Problem details: How many lines in the material contain the string "Sort"? Only the number is wanted.

┌─ Data section

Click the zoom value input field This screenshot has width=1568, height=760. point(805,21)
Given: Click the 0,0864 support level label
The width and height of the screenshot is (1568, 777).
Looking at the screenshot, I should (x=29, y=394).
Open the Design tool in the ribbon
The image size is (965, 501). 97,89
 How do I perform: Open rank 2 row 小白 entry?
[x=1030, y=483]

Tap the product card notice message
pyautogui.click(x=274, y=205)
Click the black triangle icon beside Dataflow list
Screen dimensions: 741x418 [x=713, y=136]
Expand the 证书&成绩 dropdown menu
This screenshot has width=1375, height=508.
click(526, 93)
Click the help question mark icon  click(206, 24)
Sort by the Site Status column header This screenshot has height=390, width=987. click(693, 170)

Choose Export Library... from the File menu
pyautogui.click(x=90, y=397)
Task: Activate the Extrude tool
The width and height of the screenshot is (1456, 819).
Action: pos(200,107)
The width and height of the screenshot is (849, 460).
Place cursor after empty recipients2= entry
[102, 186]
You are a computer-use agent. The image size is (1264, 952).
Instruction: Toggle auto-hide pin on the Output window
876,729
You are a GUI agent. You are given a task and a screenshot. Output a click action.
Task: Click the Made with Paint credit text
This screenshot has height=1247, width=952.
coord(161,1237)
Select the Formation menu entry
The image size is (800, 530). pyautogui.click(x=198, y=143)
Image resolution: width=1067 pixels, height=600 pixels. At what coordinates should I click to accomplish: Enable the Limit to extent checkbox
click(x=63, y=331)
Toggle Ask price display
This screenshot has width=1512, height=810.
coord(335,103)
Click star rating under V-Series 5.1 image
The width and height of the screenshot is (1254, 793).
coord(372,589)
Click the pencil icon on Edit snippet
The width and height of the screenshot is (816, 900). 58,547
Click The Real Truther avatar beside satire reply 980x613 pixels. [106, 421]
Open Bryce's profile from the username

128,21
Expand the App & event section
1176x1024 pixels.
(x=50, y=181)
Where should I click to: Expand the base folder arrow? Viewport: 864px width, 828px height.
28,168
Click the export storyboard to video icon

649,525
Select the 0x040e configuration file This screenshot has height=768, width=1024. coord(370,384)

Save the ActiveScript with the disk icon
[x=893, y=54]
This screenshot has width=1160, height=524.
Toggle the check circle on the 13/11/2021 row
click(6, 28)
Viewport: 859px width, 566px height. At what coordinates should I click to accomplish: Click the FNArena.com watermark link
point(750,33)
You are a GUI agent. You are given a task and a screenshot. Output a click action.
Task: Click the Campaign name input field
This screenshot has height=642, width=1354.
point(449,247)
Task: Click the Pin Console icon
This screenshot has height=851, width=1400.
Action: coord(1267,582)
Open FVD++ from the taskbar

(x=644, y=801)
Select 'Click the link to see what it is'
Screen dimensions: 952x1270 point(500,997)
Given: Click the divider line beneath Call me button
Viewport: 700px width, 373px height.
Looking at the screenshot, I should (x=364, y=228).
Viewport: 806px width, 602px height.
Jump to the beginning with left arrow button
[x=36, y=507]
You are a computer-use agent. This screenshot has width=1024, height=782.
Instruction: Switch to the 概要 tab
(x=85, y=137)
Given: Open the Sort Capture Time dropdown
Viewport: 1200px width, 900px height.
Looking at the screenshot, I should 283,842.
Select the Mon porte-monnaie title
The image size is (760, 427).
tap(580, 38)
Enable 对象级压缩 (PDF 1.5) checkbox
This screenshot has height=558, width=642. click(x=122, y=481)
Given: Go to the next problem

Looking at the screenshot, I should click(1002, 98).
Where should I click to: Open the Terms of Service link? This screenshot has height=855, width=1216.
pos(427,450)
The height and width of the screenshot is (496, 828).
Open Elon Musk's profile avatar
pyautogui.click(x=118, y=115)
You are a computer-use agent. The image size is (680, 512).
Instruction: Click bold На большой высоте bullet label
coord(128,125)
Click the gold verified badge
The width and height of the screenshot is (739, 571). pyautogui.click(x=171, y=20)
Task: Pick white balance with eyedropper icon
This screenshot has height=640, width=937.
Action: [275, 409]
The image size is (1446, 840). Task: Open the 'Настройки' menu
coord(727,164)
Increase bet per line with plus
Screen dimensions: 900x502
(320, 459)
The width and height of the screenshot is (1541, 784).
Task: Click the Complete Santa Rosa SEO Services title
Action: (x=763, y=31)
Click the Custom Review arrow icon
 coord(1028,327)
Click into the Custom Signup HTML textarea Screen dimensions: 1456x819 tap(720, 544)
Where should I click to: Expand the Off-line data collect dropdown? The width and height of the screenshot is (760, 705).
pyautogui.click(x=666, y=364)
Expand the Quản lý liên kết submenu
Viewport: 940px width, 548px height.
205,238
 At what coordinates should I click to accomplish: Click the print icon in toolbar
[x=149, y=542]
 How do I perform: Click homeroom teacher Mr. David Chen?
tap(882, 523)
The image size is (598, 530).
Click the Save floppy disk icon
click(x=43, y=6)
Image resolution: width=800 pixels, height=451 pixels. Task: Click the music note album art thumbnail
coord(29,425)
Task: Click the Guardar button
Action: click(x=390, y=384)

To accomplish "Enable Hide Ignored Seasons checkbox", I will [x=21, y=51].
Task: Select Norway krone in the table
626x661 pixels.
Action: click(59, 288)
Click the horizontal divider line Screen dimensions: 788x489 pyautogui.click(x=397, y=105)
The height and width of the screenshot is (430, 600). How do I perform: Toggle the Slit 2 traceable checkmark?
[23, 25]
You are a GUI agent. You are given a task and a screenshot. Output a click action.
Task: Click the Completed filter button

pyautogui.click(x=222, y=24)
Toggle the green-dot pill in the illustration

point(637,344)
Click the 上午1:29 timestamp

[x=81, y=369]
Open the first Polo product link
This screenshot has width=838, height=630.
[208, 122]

└─

Output of the task: 2